Before the coronavirus crisis arrived on our shores, climate change was the big issue we were changing our behaviour to try to tackle.
Efforts were being made to cut down waste, save energy and reduce carbon emissions.
But how can we keep up our efforts to save the planet during the ongoing lockdown?
Especially when we’re stuck in our homes, using energy to keep us warm and fed – and also to alleviate boredom.
Well, there are a number of ways in which it’s possible to still do our bit.
Mark Sait, CEO of SaveMoneyCutCarbon, has several top tips on how to save energy and water – as well as cash.
He says: “Many of us had been focusing on the state of the planet and the resulting long-term impact until Covid-19 struck. Rightly, this has taken over the headlines with huge shorter-term impact on our lives at every level.
“Reducing carbon footprint for the betterment of our planet is still important as there will be life after Covid-19 but we only have one planet.
“There are a number of quick wins to help us reduce our energy usage while we are all staying at home.”
- Only fill the kettle by the amount of water you need. More energy is required to heat more water, so use the cup you’re going to drink from as a quick measure to fill the kettle.
- Make sure your TV and other devices are not left on standby. Leaving items on standby means they still use energy, even when not in use.
- Replace all your light bulbs with energy-efficient LED bulbs
- Turn down thermostat by just a degree and slash 10% off the energy usage
- Avoid baths which need 140 litres of water. Opt for economical shower Crometta 85 Green, which uses only 6 litres of water per minute. Annual savings of up to £300 pa for a family of four.
- Turn all electrical appliances off at the wall. The UK spends £730m annually on appliances left on standby.
- Turn down hot water to 60°C
- Run your fridge at between 3-5°C
- Fit a tap aerator to existing tap to wash and rinse with less than 60% less water.
- Set washing machine to 30-40°C and try to dry clothes naturally.
- Use a glass of water for brushing teeth or shaving. You lose 5 to 20 litres of water this way per minute!
- Order A-Rated appliances – £100 p/yr
- Radbots can control heating patterns of specific rooms saving 30% on your heating bill.
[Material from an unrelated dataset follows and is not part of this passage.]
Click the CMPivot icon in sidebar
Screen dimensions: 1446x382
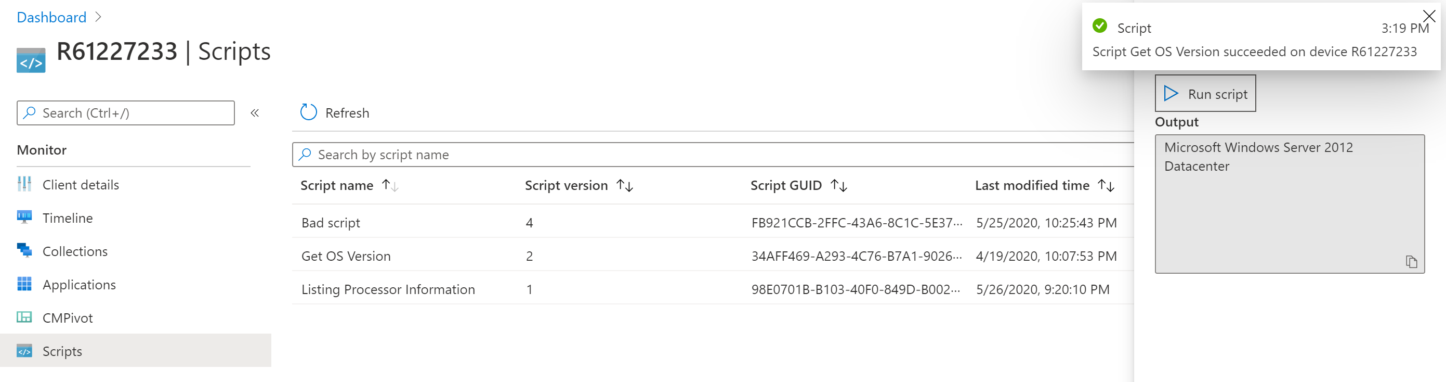24,317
- Service or replace boiler can save £250 p/yr
- Switching energy supplier can save £200 p/yr
- Insulate the loft Save £140 p/yr
- Draft proof around windows to make the house warmer Save £100 p/yr
Mark says that many households are still using traditional incandescent, old compact fluorescent or inefficient halogen bulbs, which consume a lot of unnecessary energy.
LED bulbs, however, use up to 80% less energy and have a far longer lifespan and if you buy the right ones, and they also provide a better quality of light.
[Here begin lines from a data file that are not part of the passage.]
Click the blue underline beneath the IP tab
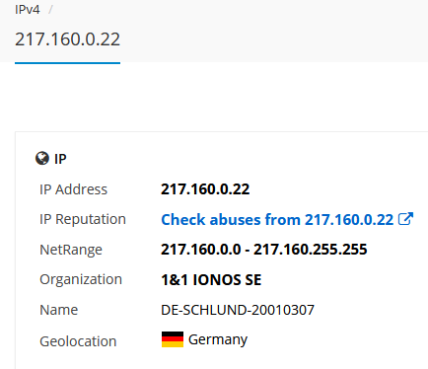428x369 pixels. point(67,63)
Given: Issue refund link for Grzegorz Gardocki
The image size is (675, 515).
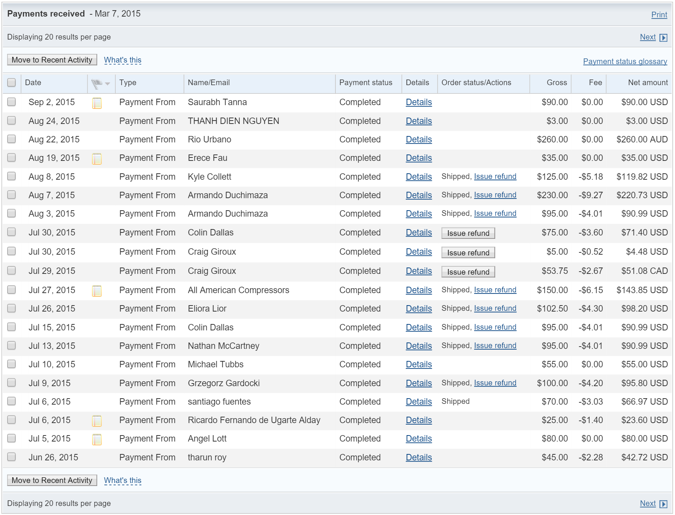Looking at the screenshot, I should click(x=495, y=383).
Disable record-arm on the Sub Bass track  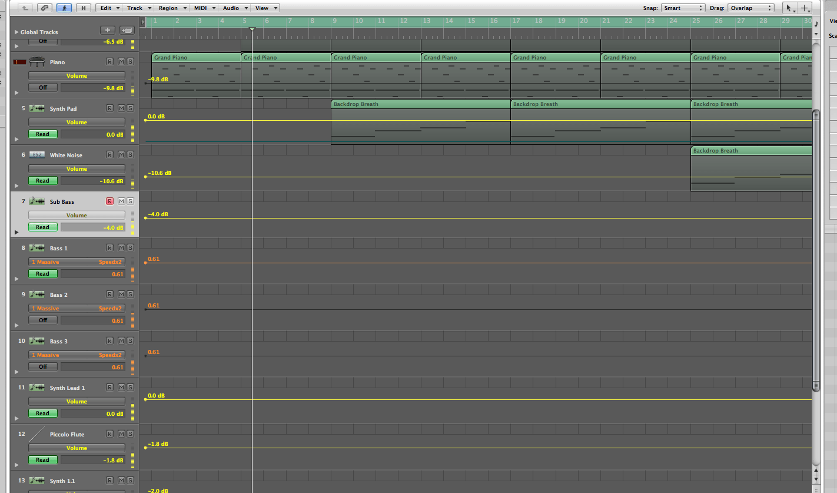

Mark says: “By using less energy, you’re creating less demand from your energy supplier, which in turn reduces your carbon footprint.
“As well as reducing your carbon footprint by switching to LED bulbs, you’ll also see a massive reduction in your energy bills, leaving more money in your pocket during these challenging times.
“A standard 60w lightbulb that’s turned on for 5 hours a day at an average of 11p electricity charge per unit will cost £11.50 per year to run and typically last 2000 hours (there are 8760 hours in a year) I suspect everyone will have their lights on far more than 5 hours in the present lockdown.”
A good quality LED bulb, running for the same length of time at the same charge rate, will cost only £1.70 a year.
That would result in a saving on your home energy bill of £9.80 a year per bulb and, depending on what you buy, an LED bulb will last from 20,000 to 50,000 hours.
This results in a huge reduction on waste & potential landfill, and unnecessary trips to the shops to buy new bulbs.
Mark adds: “Many argue that LED lamps are too expensive, but that’s no longer the case where a good quality LED lamp can be only a couple of pounds.
“So, if you purchased 10 to change across your home, you might have a cost of say £20.00, but based on a longer daily “on time” of say 10 hours, due to COVID-19 lockdown, your household would be saving £196.00 per year.”